The following are the questions:
1. “Have you ever been found responsible for a disciplinary violation at an educational institution you have attended from the 9th grade forward (or the international equivalent), whether related to academic misconduct or behavioral misconduct, that resulted in your probation, suspension, removal, dismissal, or expulsion from the institution?”
2. “Have you ever been convicted of a misdemeanor, felony, or other crime?”
If the student has any doubts about how to respond to question #1, he or she needs to know that the guidance / college counselor when completing the Secondary School Report (SSR) is asked to respond to similar questions.
If, on the other hand, a student can answer “yes” to question #2, the family may want to consult with an attorney.
The following is how the questions appear on the SSR:
1. “Has the applicant ever been found responsible for a disciplinary violation at your school from 9th grade (or the international equivalent) forward, whether related to academic misconduct or behavioral misconduct, that resulted in the applicant’s probation, suspension, removal, dismissal, or expulsion from your institution?”
2. “ To your knowledge, has the applicant ever been convicted of a misdemeanor, felony, or other crime?”

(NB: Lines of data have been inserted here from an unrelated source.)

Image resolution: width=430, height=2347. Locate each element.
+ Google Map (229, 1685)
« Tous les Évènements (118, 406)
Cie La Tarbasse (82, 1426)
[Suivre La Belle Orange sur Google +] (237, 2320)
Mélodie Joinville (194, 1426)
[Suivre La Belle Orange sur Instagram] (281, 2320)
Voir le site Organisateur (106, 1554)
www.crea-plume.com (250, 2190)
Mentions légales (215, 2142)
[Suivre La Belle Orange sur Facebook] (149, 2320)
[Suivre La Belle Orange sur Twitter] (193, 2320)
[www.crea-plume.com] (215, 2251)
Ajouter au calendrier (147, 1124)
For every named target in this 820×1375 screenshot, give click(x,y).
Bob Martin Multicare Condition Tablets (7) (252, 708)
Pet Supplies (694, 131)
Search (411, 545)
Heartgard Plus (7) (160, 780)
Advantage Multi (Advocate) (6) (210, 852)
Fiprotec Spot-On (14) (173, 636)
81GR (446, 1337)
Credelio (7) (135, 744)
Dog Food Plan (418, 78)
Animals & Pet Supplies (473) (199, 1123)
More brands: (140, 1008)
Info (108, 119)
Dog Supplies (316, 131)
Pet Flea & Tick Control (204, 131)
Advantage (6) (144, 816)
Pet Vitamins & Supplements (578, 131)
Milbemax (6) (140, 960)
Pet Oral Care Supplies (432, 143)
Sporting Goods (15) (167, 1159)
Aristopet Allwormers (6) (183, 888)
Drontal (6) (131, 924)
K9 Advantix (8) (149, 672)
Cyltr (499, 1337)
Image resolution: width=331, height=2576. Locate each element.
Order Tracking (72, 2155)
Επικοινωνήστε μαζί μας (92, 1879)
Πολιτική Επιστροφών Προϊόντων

“If you answered yes to either or both questions, please attach a separate sheet of paper or use your written recommendation to give the approximate date of each incident and explain the circumstances.”
For students who must answer “yes” to the first discipline question, it may be somewhat reassuring to know that most admissions counselors believe that a one-time indiscretion in which the student has shown remorse and has learned from the transgression is not necessarily going to jeopardize that student’s chances of admission.
That is why it is in the student’s best interest to write a letter that explains the nature of the incident, the disciplinary action that was taken, and what was learned from the experience. It is most important that in this letter the student admits the error, and has accepted whatever punishment the school has imposed.
While a disciplinary blemish on an applicant’s record is always significant, obviously some offenses are more serious than others. The act of a student who has been caught drinking at a school function is not going to be considered as egregious as the act of a student who has cheated on an exam or has brought a weapon to school. For the most part, an incident of academic dishonesty or an incident of violence would be much more scrupulously examined before a favorable admissions decision would be rendered.
Admissions counselors are aware that we all make errors in judgment. Upon reading a student’s letter, an admissions counselor will more likely accept an applicant who has demonstrated how he or she has learned from the mistake, than to accept an applicant who is argumentative and has not taken responsibility for the transgression.